Requirement -
Reproduce, character for character, the lines of the records from the one containing "Switch to the Generator" through the one containing "Action: point(1229,638)", including both of those lines.

[Entries on finding words and elements]
((

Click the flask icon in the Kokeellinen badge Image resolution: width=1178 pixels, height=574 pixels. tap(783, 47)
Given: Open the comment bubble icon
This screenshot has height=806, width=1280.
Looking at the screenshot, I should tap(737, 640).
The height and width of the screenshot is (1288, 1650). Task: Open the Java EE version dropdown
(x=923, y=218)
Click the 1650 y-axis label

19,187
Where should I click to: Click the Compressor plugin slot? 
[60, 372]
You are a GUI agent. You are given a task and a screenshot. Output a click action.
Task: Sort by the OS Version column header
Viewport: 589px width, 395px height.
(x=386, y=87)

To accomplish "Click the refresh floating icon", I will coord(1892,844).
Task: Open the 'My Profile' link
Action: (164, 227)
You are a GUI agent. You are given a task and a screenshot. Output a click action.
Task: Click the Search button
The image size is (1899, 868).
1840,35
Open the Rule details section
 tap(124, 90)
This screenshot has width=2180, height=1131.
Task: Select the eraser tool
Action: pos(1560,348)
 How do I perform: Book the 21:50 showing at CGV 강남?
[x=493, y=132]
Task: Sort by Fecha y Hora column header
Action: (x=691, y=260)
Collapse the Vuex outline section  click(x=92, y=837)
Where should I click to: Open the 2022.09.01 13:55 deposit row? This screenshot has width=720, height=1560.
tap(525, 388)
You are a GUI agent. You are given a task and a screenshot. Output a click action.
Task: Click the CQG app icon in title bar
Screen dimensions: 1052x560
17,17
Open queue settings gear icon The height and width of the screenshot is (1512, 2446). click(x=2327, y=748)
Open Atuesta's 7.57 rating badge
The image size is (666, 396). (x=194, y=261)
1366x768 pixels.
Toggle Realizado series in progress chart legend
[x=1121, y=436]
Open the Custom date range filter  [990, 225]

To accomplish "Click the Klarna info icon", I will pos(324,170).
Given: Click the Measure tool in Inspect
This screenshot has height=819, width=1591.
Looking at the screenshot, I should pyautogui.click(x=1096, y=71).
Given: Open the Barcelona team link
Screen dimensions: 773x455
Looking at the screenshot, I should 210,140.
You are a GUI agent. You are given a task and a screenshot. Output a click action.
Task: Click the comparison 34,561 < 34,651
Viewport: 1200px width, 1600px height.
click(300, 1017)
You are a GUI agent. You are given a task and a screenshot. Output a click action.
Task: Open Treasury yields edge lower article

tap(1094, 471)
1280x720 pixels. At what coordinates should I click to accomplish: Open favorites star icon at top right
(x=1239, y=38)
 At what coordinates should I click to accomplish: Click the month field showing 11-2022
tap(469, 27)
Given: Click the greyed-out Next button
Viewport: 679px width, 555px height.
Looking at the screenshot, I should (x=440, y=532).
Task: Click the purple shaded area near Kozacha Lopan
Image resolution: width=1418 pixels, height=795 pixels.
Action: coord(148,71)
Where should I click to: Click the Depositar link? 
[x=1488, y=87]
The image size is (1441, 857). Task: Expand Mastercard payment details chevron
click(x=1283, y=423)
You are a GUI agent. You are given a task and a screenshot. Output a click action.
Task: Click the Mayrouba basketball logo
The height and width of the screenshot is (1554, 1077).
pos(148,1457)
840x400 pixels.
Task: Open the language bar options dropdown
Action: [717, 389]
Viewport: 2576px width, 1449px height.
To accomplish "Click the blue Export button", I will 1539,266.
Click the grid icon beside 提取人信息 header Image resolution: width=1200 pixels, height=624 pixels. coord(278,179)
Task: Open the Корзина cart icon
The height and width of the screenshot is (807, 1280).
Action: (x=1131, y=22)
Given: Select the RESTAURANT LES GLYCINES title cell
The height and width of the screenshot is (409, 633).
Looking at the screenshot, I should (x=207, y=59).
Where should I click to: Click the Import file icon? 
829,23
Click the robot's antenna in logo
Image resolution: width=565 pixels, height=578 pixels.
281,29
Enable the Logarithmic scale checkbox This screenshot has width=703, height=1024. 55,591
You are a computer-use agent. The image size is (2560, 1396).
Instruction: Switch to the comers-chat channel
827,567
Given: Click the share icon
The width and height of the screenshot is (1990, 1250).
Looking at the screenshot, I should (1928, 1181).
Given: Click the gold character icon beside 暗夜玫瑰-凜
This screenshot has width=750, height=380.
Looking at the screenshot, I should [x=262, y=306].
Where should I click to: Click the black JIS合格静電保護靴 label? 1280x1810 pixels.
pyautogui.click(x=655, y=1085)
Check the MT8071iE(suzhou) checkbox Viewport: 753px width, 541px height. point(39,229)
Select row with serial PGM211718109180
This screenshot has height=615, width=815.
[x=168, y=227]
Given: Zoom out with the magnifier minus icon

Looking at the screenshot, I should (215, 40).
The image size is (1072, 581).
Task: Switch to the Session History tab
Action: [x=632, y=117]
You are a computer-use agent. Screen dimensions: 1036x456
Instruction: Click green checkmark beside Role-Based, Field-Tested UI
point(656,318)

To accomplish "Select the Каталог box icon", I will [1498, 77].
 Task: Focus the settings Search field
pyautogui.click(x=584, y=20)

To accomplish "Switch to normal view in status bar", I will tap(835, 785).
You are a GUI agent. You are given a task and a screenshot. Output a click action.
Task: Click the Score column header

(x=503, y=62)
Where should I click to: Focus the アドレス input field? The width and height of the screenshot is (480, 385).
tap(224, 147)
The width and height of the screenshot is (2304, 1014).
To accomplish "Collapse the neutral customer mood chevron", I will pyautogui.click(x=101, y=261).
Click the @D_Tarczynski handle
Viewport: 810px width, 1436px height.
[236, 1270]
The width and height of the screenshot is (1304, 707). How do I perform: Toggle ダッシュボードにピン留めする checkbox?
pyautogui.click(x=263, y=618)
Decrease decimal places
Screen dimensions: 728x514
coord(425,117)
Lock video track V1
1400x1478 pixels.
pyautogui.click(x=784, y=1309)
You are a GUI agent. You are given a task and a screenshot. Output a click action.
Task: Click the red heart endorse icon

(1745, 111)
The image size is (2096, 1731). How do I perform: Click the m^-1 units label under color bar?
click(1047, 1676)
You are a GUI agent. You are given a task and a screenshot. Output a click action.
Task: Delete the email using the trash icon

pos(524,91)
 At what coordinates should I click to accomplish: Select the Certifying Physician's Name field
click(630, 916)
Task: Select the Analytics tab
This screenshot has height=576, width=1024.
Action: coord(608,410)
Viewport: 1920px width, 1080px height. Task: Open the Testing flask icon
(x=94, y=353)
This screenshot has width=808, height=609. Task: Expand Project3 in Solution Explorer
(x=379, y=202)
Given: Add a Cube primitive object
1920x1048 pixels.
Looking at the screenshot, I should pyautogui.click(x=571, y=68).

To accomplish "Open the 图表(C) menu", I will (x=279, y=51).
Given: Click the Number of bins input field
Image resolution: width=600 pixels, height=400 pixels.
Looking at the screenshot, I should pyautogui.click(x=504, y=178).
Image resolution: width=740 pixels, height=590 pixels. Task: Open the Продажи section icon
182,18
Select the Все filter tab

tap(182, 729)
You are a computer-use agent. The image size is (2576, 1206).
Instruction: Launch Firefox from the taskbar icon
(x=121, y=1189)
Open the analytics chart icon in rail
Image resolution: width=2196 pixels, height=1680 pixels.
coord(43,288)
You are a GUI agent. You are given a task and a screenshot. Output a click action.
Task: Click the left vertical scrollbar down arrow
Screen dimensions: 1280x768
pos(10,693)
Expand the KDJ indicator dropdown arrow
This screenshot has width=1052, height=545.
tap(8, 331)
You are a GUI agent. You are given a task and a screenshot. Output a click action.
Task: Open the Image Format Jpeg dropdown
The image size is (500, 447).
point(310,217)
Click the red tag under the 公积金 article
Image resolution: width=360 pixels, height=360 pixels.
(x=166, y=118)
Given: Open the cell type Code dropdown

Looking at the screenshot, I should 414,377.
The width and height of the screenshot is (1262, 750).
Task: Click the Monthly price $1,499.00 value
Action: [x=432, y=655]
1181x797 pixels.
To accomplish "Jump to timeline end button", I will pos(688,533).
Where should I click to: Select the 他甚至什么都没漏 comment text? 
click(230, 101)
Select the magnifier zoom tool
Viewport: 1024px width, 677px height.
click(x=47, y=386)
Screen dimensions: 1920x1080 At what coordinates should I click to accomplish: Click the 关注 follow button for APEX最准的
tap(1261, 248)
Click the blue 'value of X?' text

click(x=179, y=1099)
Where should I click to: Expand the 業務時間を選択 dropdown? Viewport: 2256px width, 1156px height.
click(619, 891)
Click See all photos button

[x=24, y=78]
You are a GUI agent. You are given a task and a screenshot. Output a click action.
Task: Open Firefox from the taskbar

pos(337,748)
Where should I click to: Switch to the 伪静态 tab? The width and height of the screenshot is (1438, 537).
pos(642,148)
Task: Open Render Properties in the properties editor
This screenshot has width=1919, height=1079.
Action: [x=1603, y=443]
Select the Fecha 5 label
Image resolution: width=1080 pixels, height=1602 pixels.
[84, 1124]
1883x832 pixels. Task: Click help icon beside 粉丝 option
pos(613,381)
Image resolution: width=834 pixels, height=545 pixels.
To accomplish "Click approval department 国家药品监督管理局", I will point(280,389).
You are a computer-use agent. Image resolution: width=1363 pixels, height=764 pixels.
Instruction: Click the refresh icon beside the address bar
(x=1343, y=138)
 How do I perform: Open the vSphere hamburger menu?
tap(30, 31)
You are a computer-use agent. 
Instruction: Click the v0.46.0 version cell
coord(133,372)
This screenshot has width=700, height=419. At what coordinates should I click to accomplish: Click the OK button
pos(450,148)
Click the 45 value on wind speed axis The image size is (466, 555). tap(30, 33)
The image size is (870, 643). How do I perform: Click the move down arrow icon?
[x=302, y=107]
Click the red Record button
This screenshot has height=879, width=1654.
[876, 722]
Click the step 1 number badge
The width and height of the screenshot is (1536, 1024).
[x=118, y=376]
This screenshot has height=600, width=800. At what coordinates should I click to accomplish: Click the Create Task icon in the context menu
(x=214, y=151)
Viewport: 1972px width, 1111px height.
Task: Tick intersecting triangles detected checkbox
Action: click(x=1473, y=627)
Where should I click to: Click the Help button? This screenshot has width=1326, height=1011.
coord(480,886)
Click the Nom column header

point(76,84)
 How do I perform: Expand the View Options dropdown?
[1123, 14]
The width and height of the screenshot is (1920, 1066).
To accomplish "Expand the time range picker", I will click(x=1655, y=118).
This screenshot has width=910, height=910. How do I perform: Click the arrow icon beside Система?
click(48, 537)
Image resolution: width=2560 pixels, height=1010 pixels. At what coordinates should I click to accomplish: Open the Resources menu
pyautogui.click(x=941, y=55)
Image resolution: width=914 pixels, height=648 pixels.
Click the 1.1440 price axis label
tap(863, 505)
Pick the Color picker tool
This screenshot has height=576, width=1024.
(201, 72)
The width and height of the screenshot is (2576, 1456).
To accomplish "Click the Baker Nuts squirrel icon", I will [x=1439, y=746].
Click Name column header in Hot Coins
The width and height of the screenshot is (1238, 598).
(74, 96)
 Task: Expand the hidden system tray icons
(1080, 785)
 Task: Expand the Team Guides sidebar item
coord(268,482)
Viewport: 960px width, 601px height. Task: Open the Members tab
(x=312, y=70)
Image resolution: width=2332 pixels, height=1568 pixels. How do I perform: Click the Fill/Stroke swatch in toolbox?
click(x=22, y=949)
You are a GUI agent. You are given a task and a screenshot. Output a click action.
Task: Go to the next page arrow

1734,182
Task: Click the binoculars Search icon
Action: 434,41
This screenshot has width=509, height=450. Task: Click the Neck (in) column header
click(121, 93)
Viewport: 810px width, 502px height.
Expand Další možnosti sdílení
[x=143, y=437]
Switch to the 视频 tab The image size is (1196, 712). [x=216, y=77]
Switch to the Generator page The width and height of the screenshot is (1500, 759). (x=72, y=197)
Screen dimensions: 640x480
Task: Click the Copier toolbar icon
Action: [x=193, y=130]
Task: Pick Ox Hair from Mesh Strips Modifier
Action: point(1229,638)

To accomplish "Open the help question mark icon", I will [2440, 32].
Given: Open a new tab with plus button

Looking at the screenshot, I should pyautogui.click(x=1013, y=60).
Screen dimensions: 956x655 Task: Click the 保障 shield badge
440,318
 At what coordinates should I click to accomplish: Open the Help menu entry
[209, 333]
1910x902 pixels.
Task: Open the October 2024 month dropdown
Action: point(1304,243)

))

Reply -
Switch to the Generator page The width and height of the screenshot is (1500, 759). (x=72, y=197)
Screen dimensions: 640x480
Task: Click the Copier toolbar icon
Action: [x=193, y=130]
Task: Pick Ox Hair from Mesh Strips Modifier
Action: point(1229,638)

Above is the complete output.